> [PROBLEM STATEMENT]:
Transcribe exactly, and only, the lines from the one containing "The height and" through the end of the entries below, leaving the pictures out.

========

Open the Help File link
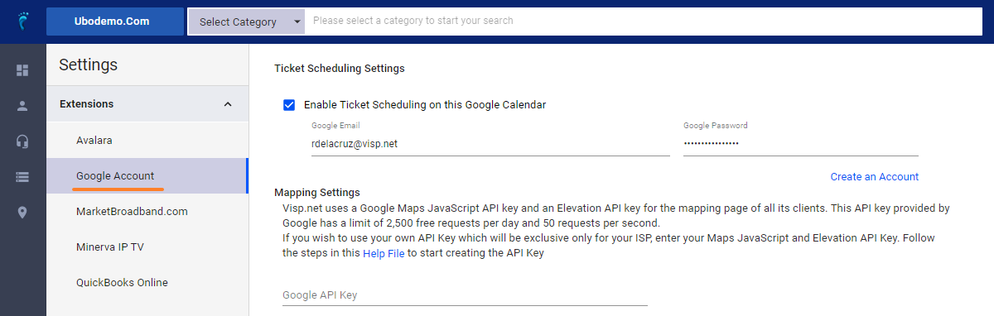Viewport: 994px width, 316px height. click(384, 253)
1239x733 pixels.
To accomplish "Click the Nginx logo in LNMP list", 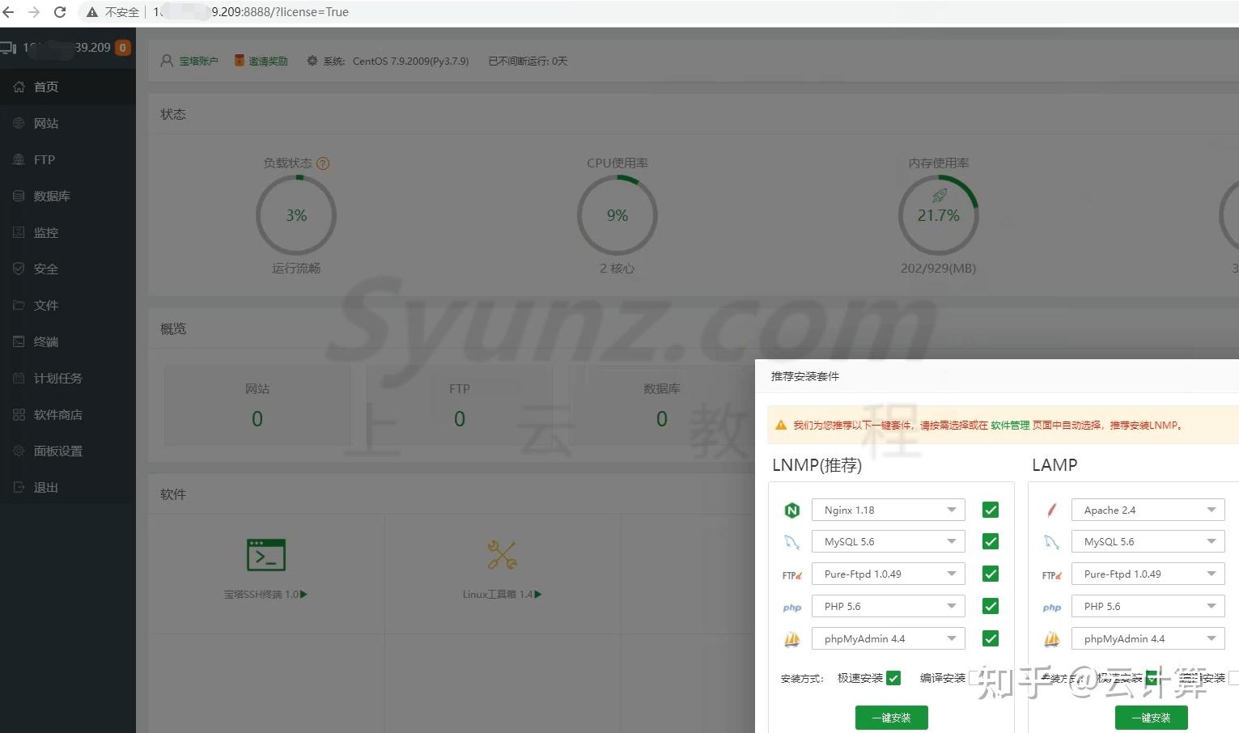I will click(x=792, y=511).
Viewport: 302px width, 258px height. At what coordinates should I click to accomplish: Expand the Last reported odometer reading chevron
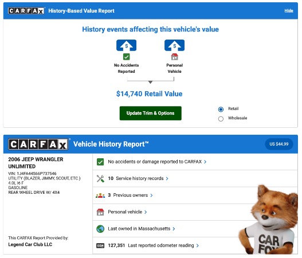tap(197, 245)
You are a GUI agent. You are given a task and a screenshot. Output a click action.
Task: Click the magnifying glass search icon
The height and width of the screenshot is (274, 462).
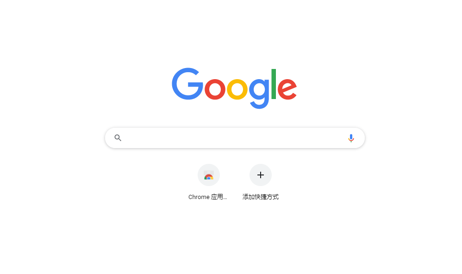click(118, 138)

========

> [ANSWER BOX]:
The height and width of the screenshot is (274, 462).
click(118, 138)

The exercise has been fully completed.